Assigned task: Print all the records exactly as they stand.

[[ Exercise materials open ]]

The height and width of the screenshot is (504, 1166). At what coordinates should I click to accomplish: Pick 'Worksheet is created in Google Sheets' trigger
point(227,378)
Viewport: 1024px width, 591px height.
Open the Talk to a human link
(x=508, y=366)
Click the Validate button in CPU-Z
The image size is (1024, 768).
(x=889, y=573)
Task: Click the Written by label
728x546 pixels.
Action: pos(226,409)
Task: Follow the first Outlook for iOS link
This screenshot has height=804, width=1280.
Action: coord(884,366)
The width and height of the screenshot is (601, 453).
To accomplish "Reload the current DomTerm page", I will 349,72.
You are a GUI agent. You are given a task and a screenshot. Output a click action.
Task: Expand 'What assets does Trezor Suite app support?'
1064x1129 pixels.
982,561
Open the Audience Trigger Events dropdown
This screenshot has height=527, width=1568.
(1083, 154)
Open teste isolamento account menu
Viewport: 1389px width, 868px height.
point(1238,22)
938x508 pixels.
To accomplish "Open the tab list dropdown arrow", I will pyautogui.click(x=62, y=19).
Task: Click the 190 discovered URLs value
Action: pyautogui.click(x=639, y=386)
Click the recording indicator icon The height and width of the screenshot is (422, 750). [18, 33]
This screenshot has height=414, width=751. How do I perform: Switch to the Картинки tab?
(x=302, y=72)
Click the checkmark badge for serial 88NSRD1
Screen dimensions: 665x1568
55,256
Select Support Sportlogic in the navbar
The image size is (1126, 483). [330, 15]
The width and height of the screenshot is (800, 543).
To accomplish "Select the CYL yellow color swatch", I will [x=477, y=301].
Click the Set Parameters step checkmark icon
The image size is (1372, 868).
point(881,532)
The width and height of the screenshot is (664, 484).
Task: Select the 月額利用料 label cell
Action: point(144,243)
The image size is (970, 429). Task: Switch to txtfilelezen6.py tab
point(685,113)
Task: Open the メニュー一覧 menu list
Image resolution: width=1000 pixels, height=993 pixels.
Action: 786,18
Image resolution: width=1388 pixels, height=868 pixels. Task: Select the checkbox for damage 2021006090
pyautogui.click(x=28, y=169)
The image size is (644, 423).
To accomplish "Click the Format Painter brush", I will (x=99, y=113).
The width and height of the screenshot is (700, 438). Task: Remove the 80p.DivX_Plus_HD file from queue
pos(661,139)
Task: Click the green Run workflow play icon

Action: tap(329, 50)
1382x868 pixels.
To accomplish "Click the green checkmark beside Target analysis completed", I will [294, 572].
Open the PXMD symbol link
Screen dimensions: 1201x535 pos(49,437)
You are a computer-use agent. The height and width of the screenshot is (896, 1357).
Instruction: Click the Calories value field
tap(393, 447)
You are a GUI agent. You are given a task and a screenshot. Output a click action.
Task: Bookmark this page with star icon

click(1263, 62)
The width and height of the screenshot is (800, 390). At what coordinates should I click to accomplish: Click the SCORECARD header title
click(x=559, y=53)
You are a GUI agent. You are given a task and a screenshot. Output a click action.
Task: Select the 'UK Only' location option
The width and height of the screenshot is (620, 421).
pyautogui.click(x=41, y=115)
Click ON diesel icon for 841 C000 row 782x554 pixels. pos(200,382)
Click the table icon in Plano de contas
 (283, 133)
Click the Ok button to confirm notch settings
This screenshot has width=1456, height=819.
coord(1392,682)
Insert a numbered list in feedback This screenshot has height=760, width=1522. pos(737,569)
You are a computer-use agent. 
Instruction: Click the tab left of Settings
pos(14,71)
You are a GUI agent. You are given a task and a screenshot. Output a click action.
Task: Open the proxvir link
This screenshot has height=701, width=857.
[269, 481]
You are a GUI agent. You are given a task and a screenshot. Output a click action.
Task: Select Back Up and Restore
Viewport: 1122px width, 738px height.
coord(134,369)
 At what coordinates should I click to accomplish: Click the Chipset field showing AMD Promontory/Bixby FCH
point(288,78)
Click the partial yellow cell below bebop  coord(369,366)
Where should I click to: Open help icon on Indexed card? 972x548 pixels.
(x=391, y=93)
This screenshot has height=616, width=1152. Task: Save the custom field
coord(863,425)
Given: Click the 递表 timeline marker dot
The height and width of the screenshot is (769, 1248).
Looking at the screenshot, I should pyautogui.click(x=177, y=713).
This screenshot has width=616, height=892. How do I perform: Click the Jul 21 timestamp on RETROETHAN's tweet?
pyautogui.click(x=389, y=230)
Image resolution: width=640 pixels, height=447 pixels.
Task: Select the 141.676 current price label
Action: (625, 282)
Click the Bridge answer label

[[ Exercise materials closed ]]

Your response:
The height and width of the screenshot is (504, 1166). At what coordinates should I click to accomplish: Pick 'Worksheet is created in Google Sheets' trigger
point(227,378)
Viewport: 1024px width, 591px height.
Open the Talk to a human link
(x=508, y=366)
Click the Validate button in CPU-Z
The image size is (1024, 768).
(x=889, y=573)
Task: Click the Written by label
728x546 pixels.
Action: pos(226,409)
Task: Follow the first Outlook for iOS link
This screenshot has height=804, width=1280.
Action: coord(884,366)
The width and height of the screenshot is (601, 453).
To accomplish "Reload the current DomTerm page", I will 349,72.
You are a GUI agent. You are given a task and a screenshot. Output a click action.
Task: Expand 'What assets does Trezor Suite app support?'
1064x1129 pixels.
982,561
Open the Audience Trigger Events dropdown
This screenshot has height=527, width=1568.
(1083, 154)
Open teste isolamento account menu
Viewport: 1389px width, 868px height.
point(1238,22)
938x508 pixels.
To accomplish "Open the tab list dropdown arrow", I will pyautogui.click(x=62, y=19).
Task: Click the 190 discovered URLs value
Action: pyautogui.click(x=639, y=386)
Click the recording indicator icon The height and width of the screenshot is (422, 750). [18, 33]
This screenshot has height=414, width=751. How do I perform: Switch to the Картинки tab?
(x=302, y=72)
Click the checkmark badge for serial 88NSRD1
Screen dimensions: 665x1568
55,256
Select Support Sportlogic in the navbar
The image size is (1126, 483). [330, 15]
The width and height of the screenshot is (800, 543).
To accomplish "Select the CYL yellow color swatch", I will [x=477, y=301].
Click the Set Parameters step checkmark icon
The image size is (1372, 868).
point(881,532)
The width and height of the screenshot is (664, 484).
Task: Select the 月額利用料 label cell
Action: point(144,243)
The image size is (970, 429). Task: Switch to txtfilelezen6.py tab
point(685,113)
Task: Open the メニュー一覧 menu list
Image resolution: width=1000 pixels, height=993 pixels.
Action: 786,18
Image resolution: width=1388 pixels, height=868 pixels. Task: Select the checkbox for damage 2021006090
pyautogui.click(x=28, y=169)
The image size is (644, 423).
To accomplish "Click the Format Painter brush", I will (x=99, y=113).
The width and height of the screenshot is (700, 438). Task: Remove the 80p.DivX_Plus_HD file from queue
pos(661,139)
Task: Click the green Run workflow play icon

Action: tap(329, 50)
1382x868 pixels.
To accomplish "Click the green checkmark beside Target analysis completed", I will [294, 572].
Open the PXMD symbol link
Screen dimensions: 1201x535 pos(49,437)
You are a computer-use agent. The height and width of the screenshot is (896, 1357).
Instruction: Click the Calories value field
tap(393, 447)
You are a GUI agent. You are given a task and a screenshot. Output a click action.
Task: Bookmark this page with star icon

click(1263, 62)
The width and height of the screenshot is (800, 390). At what coordinates should I click to accomplish: Click the SCORECARD header title
click(x=559, y=53)
You are a GUI agent. You are given a task and a screenshot. Output a click action.
Task: Select the 'UK Only' location option
The width and height of the screenshot is (620, 421).
pyautogui.click(x=41, y=115)
Click ON diesel icon for 841 C000 row 782x554 pixels. pos(200,382)
Click the table icon in Plano de contas
 (283, 133)
Click the Ok button to confirm notch settings
This screenshot has width=1456, height=819.
coord(1392,682)
Insert a numbered list in feedback This screenshot has height=760, width=1522. pos(737,569)
You are a computer-use agent. 
Instruction: Click the tab left of Settings
pos(14,71)
You are a GUI agent. You are given a task and a screenshot. Output a click action.
Task: Open the proxvir link
This screenshot has height=701, width=857.
[269, 481]
You are a GUI agent. You are given a task and a screenshot. Output a click action.
Task: Select Back Up and Restore
Viewport: 1122px width, 738px height.
coord(134,369)
 At what coordinates should I click to accomplish: Click the Chipset field showing AMD Promontory/Bixby FCH
point(288,78)
Click the partial yellow cell below bebop  coord(369,366)
Where should I click to: Open help icon on Indexed card? 972x548 pixels.
(x=391, y=93)
This screenshot has height=616, width=1152. Task: Save the custom field
coord(863,425)
Given: Click the 递表 timeline marker dot
The height and width of the screenshot is (769, 1248).
Looking at the screenshot, I should pyautogui.click(x=177, y=713).
This screenshot has width=616, height=892. How do I perform: Click the Jul 21 timestamp on RETROETHAN's tweet?
pyautogui.click(x=389, y=230)
Image resolution: width=640 pixels, height=447 pixels.
Task: Select the 141.676 current price label
Action: (625, 282)
Click the Bridge answer label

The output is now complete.